GAMM_interaction_base = Fixation proportion (log-ratio) ~ Task + s(time, by = Task) + s(time, by = IsHomo) + s(time, by = IsWordHomo) + s(time,sub,by = Critical-wordType, bs = ‘fs’,m = 1) + s(time, item, by = Critical-wordType, bs = ‘fs’, m = 1) + s(time, sub, by = Task, bs = ‘fs’, m = 1).
GAMM_interaction_main = Fixation proportion (log-ratio) ~ Task + s(time, by = Task) + s(time, by = IsHomo) + s(time, by = IsWordHomo) + s(time,sub,by = Critical-wordType, bs = ‘fs’,m = 1) + s(time, item, by = Critical-wordType, bs = ‘fs’, m = 1) + s(time, sub, by = Task, bs = ‘fs’, m = 1), rho = AR1.val, AR.start = Is_start.
4.2. Results
4.2.1. Behavioural judgement result
The mean accuracy of the ‘word judgement’ was 97% (SD = 4%) and that of the ‘pronunciation judgement’ was 93% (SD = 6%).
4.2.2. Eye-tracking result of generalized additive mixed modelling
The GAMM_interaction_main model revealed that the difference between homophone competitor and unrelated competitor was significantly different across the two tasks (F = 45.21, p < 0.001), which motivated separate GAMM analysis for each task.
The GAMM_main_zero model showed that in the pronunciation judgement task, before the presence of the spoken target word, the log-ratio was significantly larger than zero in the homophone competitor condition (b = 0.03, SE = 0.01, t = 4.33, p < 0.001) but not in the unrelated word condition (b = 0.01, SE = 0.01, t = 0.85, p = 0.40). In contrast, in the word judgement task, the log-ratio was not significantly different from zero for both the homophone competitor condition (b = 0.004, SE = 0.01, t = 0.92, p = 0.36) and the unrelated word condition (b = 0.001, SE = 0.01, t = 0.10, p = 0.92). These results suggested a fixation bias towards the homophone competitors over their co-present distractors before the spoken target word but only in the pronunciation judgement task.

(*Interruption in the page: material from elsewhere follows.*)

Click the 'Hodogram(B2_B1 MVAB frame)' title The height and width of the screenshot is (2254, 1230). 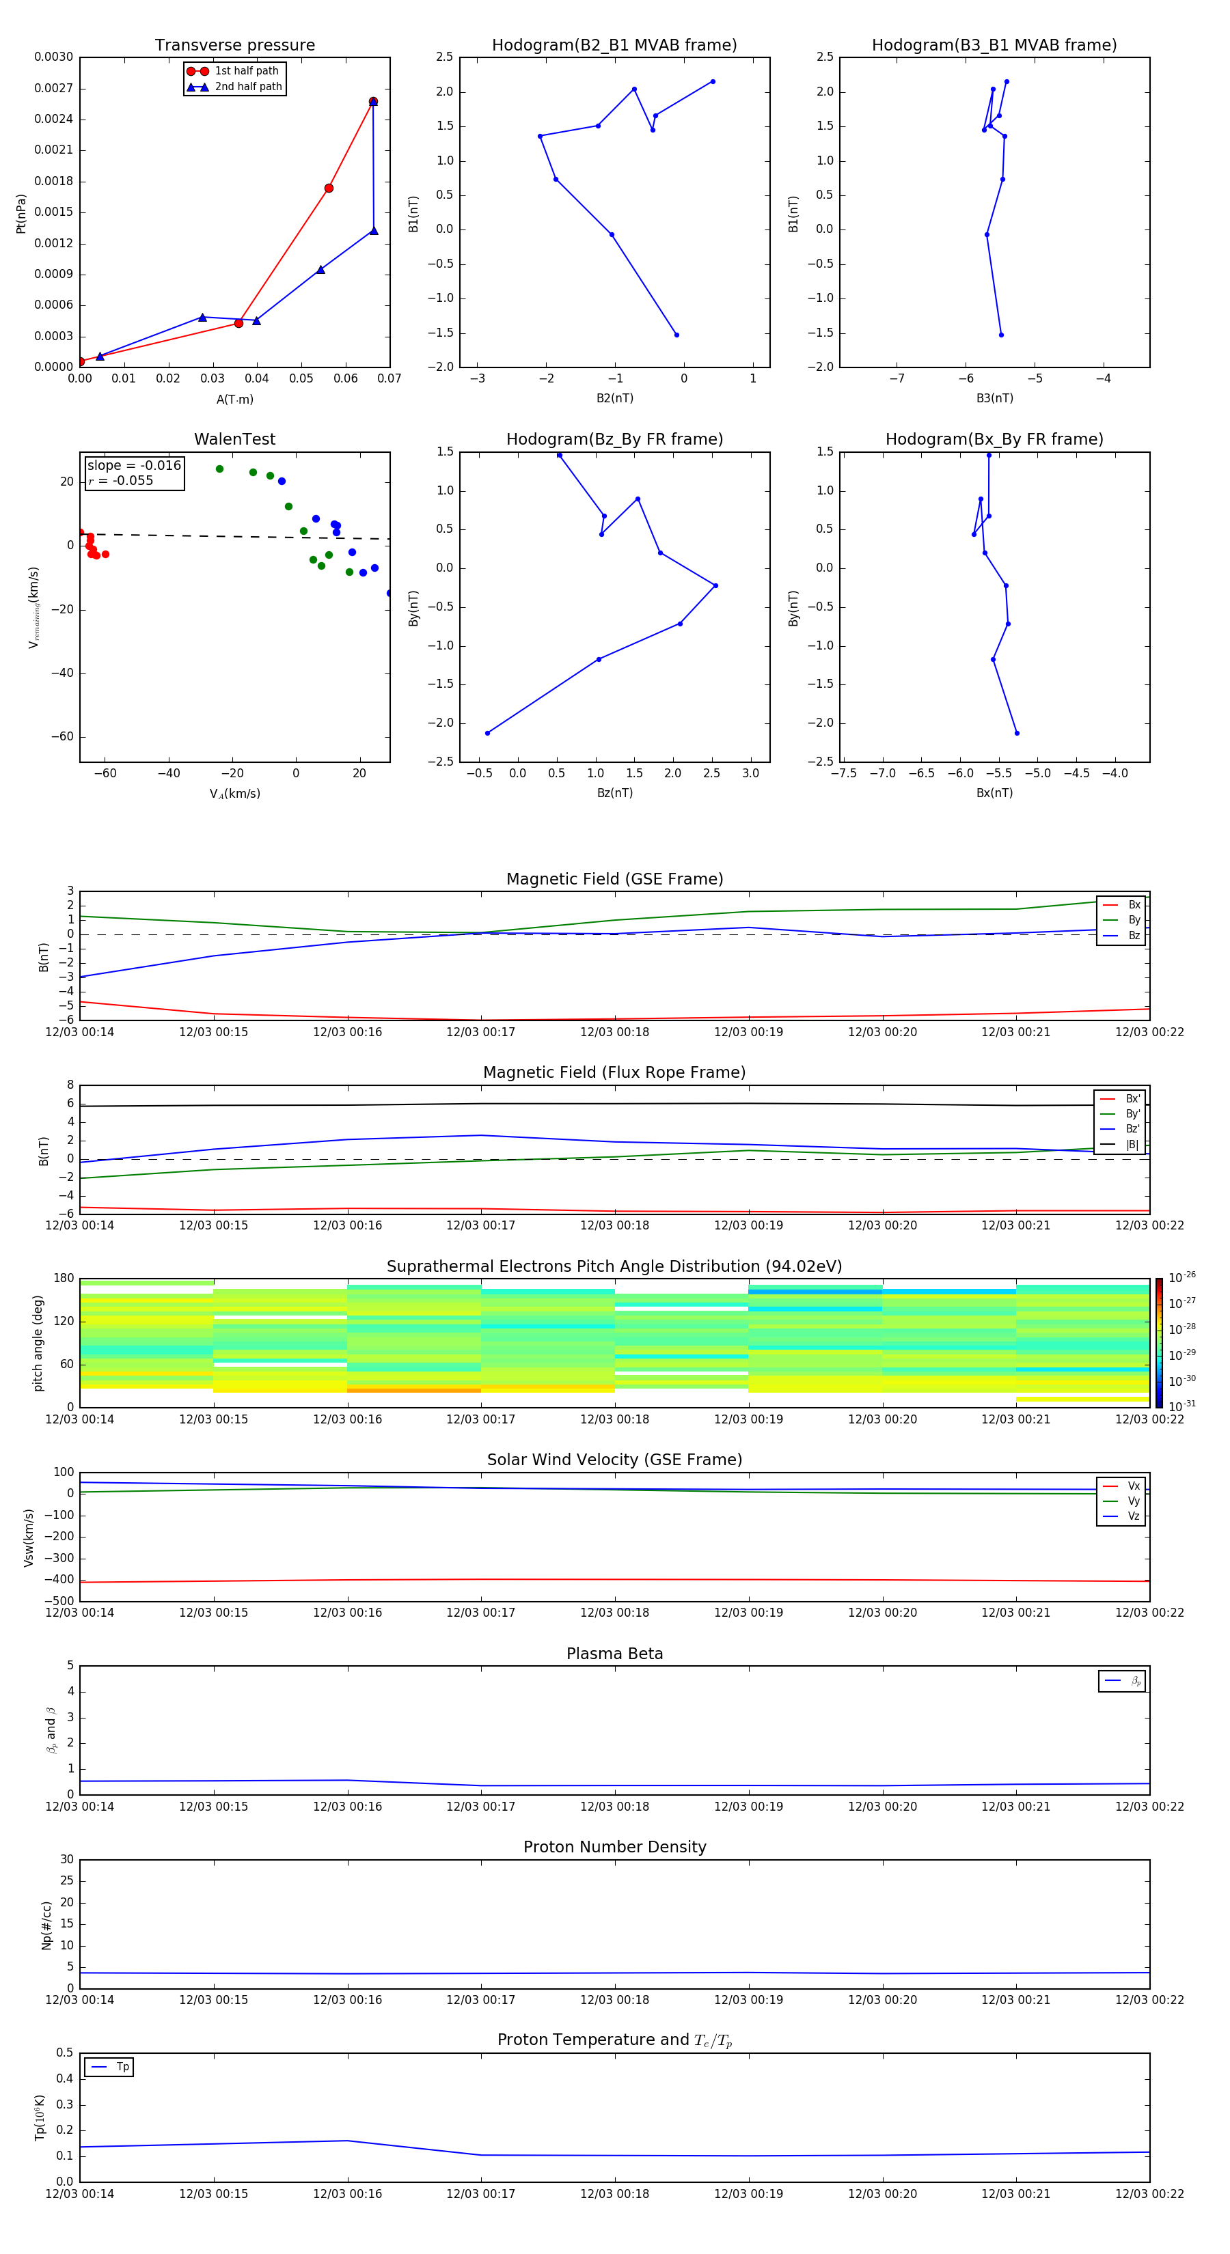(614, 46)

The GAMM_main model showed that in the ‘pronunciation judgement’ task, the log-ratio of homophone competitors (pronunciation judgement: b = 0.09, SE = 0.01, t = 13.67, p < 0.001) was significantly higher than unrelated words (b = −0.0003, SE = 0.003) in the time interval of −1,111 ms to −689 ms before the spoken target word and from −67 ms before this target word to 1,000 ms after it. This confirmed that participants tended to fixate more on the homophone competitors before they heard the words. In contrast, in the ‘word judgement’ task, the log-ratio of homophone competitors (b = 0.03, SE = 0.01, t = 6.21, p < 0.001) was significantly higher than unrelated word (b = 0.002, SE = 0.003) from 356 ms to 1,000 ms after the target word in the spoken sentences, but not before the target word. The results are illustrated in Figs. 5 and 6.
4.3. Discussion
In Experiment 2, we investigated the flexibility of the phonological level of prediction by asking the same group of participants to complete both the ‘word judgement’ and the ‘pronunciation judgement’ tasks. The fixation patterns before the acoustic onset of the target word were found to be different across the two tasks. The results of the GAMM analysis revealed a preference for fixating on the homophone competitors before the target word was pronounced. This homophone bias indicates that the human brain is able to pre-activate the phonological form of a highly predictable word during on-line speech comprehension. However, this pre-activation of phonological information was observed only in the ‘pronunciation judgement’ task and not in the ‘word judgement’ task. Therefore, the difference in Experiments 1a and 1b was replicated in Experiment 2, lending evidence that the phonological prediction effect in our study was task-dependent.
5. General discussion
The current study used the printed-word version of the visual world paradigm to investigate the use and flexibility of phonological prediction in real-time speech comprehension. The results of Experiment 1 confirmed the anticipation of target words in a highly predictable context. Results of Experiments 1 and 2 corroborated the fixation bias of homophone competitors before the spoken target word appeared in the speech input, when listeners performed a task with an enhanced awareness of the phonological information. Conjointly, our results provided novel evidence for the task-modulated phonological level of prediction. The timecourse and flexibility of the phonological prediction are discussed as follows.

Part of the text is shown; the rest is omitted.